An 1891 memoir by a trance medium named Nettie Colburn Maynard, Was Abraham Lincoln a Spiritualist?, stands apart from some of the era’s hackneyed literature in its vividness of style and even verisimilitude. At the end of 1862, wrote Maynard, as the Civil War passed into a second Christmas season, with hopes for peace at a dreary low, she was, at the instigation of Mary Todd Lincoln, ushered into the private quarters of the White House and asked to give a spirit reading to the exhausted commander. At the time, Lincoln had drafted but not yet signed the cornerstone measure of his presidency: the Emancipation Proclamation. There was enormous tension in the nation over when or whether he would put his signature to it.
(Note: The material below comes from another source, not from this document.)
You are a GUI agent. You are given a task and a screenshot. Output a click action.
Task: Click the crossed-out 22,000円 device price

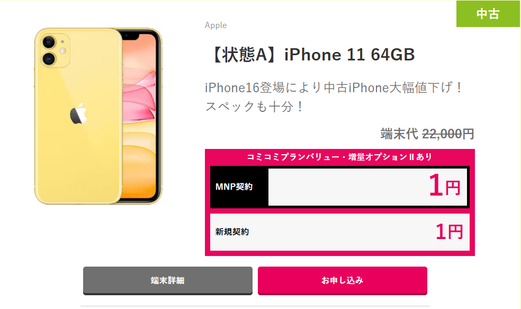[448, 134]

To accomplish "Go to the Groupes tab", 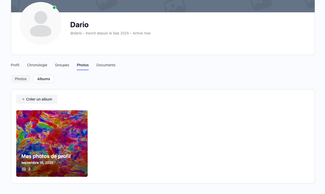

“For more than an hour I was made to talk to him,” Maynard reported. During the course of her unconscious transmission from the spirit realm, Maynard wrote, Lincoln was assured that if he acted to sign and enforce the Emancipation Proclamation, it would be the primary achievement for which he would be remembered. As Maynard emerged from her trance, she found that a grave hush had fallen over the room. “Mr. President,” asked Congressman Daniel E. Somes of Maine, an onlooker at the séance, “would it be improper for me to inquire whether there has been any pressure brought to bear upon you to defer the enforcement of the Proclamation?” Yes, Maynard reported Lincoln saying, “It is taking all of my nerve and strength to withstand such a pressure.” Lincoln then turned to the teenage medium. “My child, you possess a very singular gift; but that it is of God, I have no doubt. I thank you for coming here tonight. It is more important than perhaps anyone present can understand.”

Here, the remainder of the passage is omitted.